Updating dependencies
Before changing the code, I updated to a newer version of Spring Boot
<parent>
<groupId>org.springframework.boot</groupId>
<artifactId>spring-boot-starter-parent</artifactId>
<version>2.4.3</version>
</parent>
Updating application.properties
Updating to a later version of Spring Boot made another change neccessary. Prior to version 2.3, the name for the in-memory database was constant. After version 2.3, it will be re-generated at each application startup. This means that the h2-console will not function correctly, since the database is not found.
To work around that, we can add the following property to the application.properties:
spring.datasource.url=jdbc:h2:mem:testdb
Setting constraints for contacts
The first goal is to make the email unique for each contact. This can be achieved with a very little change in the Contact
class:
@Column(name = "email", unique = true, nullable = false)
private String email;
This ensures that the email address is unique and cannot be null.
Handling the database error
Since a new constraint was added, an exception will occur each time when the email address is null or not unique.
Right now this will lead to lots of stack traces and an internal server error. However, it will be nice to produce a more explicit error message and HTTP status code to let the client know why the request failed.

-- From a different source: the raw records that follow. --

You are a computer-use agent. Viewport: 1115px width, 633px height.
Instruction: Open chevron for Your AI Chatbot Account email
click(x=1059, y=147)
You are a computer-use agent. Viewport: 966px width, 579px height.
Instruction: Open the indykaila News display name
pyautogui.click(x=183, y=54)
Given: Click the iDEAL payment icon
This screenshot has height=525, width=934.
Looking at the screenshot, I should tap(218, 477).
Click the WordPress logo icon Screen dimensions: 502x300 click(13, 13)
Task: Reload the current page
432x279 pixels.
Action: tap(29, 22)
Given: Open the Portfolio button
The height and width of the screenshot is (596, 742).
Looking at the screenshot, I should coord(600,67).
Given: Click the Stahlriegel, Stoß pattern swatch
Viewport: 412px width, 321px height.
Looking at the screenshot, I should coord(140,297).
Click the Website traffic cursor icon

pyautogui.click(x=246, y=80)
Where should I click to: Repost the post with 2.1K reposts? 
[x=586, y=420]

This can be done using ControllerAdvice
:
@ControllerAdvice
public class GlobalExceptionHandler {
@ResponseStatus(value = HttpStatus.BAD_REQUEST)
@ExceptionHandler(HttpClientErrorException.class)
public void handleConstraintViolation(){
// do something here, if needed
}
}
The class GlobalExceptionHandler
is annotated with ControllerAdvice
. The method is annotated with ExceptionHandler
. Here it is defined which exception is handled (HttClientErrorException
).
The method is also annotated with ResponseStatus
which lets us define which HTTP status is returned.
So each time when an HttpClientErrorException
is thrown, our appication will respond with HTTP status 400.
The only change that is left is in the ContactService
class:
public void createContact(final Contact contact){
try {
contactRepository.save(contact);
}catch (DataIntegrityViolationException ex){
throw new HttpClientErrorException(HttpStatus.BAD_REQUEST);
}
}
Here, the DataIntegrityViolationException
is caught and an HttpClientErrorException
is thrown.
Setting constraints for addresses
When it comes to constraints for the address table, the situation is slightly different. Here, it is not sufficient to define one or more columns as unique. Instead, we could use composite keys.
Using @Embeddable
One way of defining composite keys is by defining an own class representing the composite key. In this example, I called it AddressId
.
@Embeddable
public class AddressId implements Serializable {
private String street;
private String postalCode;
private String city;
...
}
This class has three members: street
, postalCode
and city
. These member variables together form the address’ key. The class is annotaded with @Embeddable
.
Now the Address
class needs to be changed so that the new composite key is used:
@Entity
public class Address {
@EmbeddedId
private AddressId addressId;
...
}
The @EmbeddedId
annotation indicates that this id is a composite key. The member variables that belonged to the Address
class earlier have been removed completely.
A test run
This can be tested with the following request:
curl -v -H "Content-Type: application/json" -X POST -d '{"firstName": "John", "lastName": "Doe", "email":"test-1@test.com", "address": {"addressId":{"street":"Street","postalCode":"77588", "city":"Town"}}}' http://localhost:8080/contact
The request will succeed and a new contact is added. Now let’s do a similar request:
curl -v -H "Content-Type: application/json" -X POST -d '{"firstName": "John", "lastName": "Doe", "email":"test-2@test.com", "address": {"addressId":{"street":"Street","postalCode":"77588", "city":"Town"}}}' http://localhost:8080/contact
This request will fail because the address is not unique.